With Globalization on the rise and the world of outsourcing now an integral part to the success of many companies, people find themselves spending more of their year traveling abroad to developing countries to meet the demands of their careers.
My career is in a global company that requires that I travel extensively to suit the needs of my position. Part of what makes this job so perfect for me is that my lifestyle is such that I am actually able to do it. I am a divorced Dad with a son who lives with his mother most of the time and with a job that offers me a good income I am able to offer my son a lot of benefits I couldn’t otherwise give him.
On the other hand, it is my son whom I miss terribly when I travel and who misses me too. I am about to embark again on a trip to India for an unspecified amount of time and I am dreading parting from my son again.
I would really love to get some advice from people who do this regularly on how they manage this time away from their children and how their children are taught to manage it on their end as well. Maybe some tips will help make it less emotionally challenging than it has been for us until now.
Alone in India
As “Alone in India” brought to my attention here, not only is it challenging for the children of those parents who travel regularly since they feel a sense of lacking in their lives, but it is also hard on the parents themselves.
Some of the factors that make this an even greater hardship on kids is not only their obvious dependency on their parents for daily support and care but also the fact that when someone goes away, it is the people left behind who feel the loss even more than the person who has left. There is a gap in their regular schedules and they feel it!
Surprisingly enough, there are actually unique pros and cons to being a traveling parent in a single parent home. On the one hand, children from a divorced home might make the separation a little bit easier than kids from a two parent one. When one of their parents travels abroad for work these kids have already gotten used to not having two parents available to them full-time as is and the adjustment is a wee bit easier.
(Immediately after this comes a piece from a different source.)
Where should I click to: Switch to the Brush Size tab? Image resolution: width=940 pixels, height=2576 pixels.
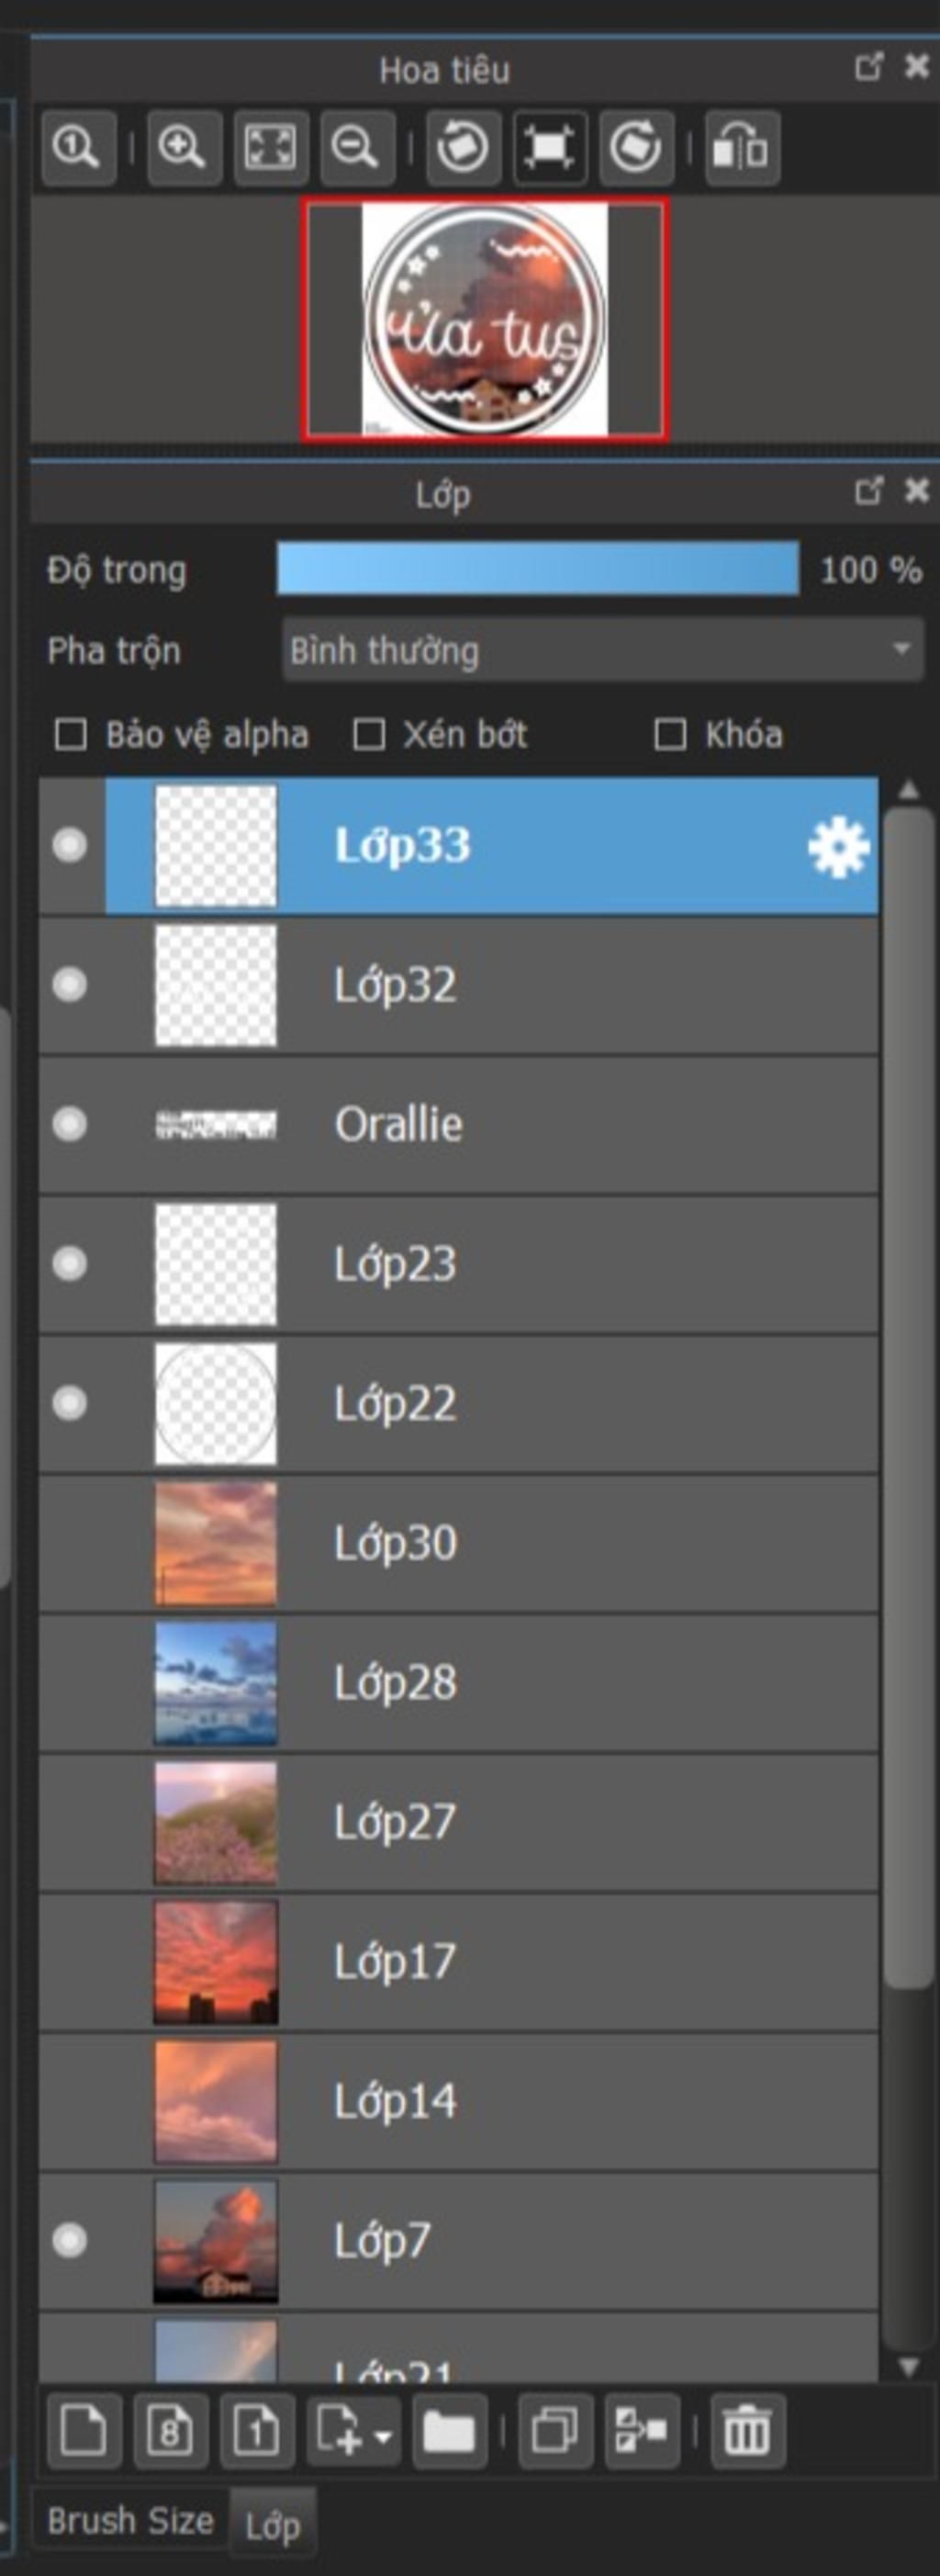[130, 2521]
The downside to this situation is that the single parent reality for these kids can also work against them especially if the primary caregiver is the one who needs to travel. All of a sudden, that little added benefit of single parenthood becomes a huge liability. Now, not only do the kids miss having their main support system available to them but they also have to deal with a surrogate caregiver during the time that the parent is away.
Some useful tips for “suitcase parents”
Skype is one of the most handy dandy tools today that can offer live interactive video and voice calling through the internet from anywhere in the world. Most smart phones have two way cameras and Skype applications on them that allow for calls from your phone even when on the go.
Smaller kids have a hard time understanding the concept of time and so Daddy or Mommy going away to them seems like an abstract terminology for eternity undefined. Put a calendar in your kid’s room showing the day the parent left and the day they are returning in bold colorful letters and let your kids mark off the days every night or morning signifying another day down in anticipation of their parent’s return.
Let’s not call it a bribe but when the kids know that Daddy or Mommy are going to be coming home with gifts for them it not only softens the blow but also reminds them that their parents are thinking of them even when they are not right there beside them.
When possible, try to integrate other members of the family into the kids daily care so that they get some extra loving and attention from someone other than their own parents. Setting up play dates with grandparents guarantees a good time for the kids and and a it offers a break and some respite for the care-giving parent who needs it desperately.
The parent who is away should also try to communicate as much as possible with the kids on a daily basis (even though when on the road this isn’t always possible) since not only does it make the kids feel loved and missed but it keeps them connected. Children change so frequently and rapidly that even periods of a couple of weeks in kids lives can seem like forever. If you don’t think you will have time to speak, send them an email saying hello or a quirky comic strip you thought you would both like to laugh at together-apart.
One final point. I would just like to remind all of you traveling spouses out there that if your spouse is the one who is keeping the home fires burning while you travel don’t forget to apply all of the above tips to his/her care as well! Don’t forget to skype each other. You can also video chat in a more “adult” environment once the kiddies are off to sleep (hubba-hubba). Don’t forget to call when on the road and remember, nothing says “I love you” like gifts from your trip abroad. You have a chance to show that you know and care about your spouse by buying them a personal gift and, if possible, even having it delivered to them while you are away.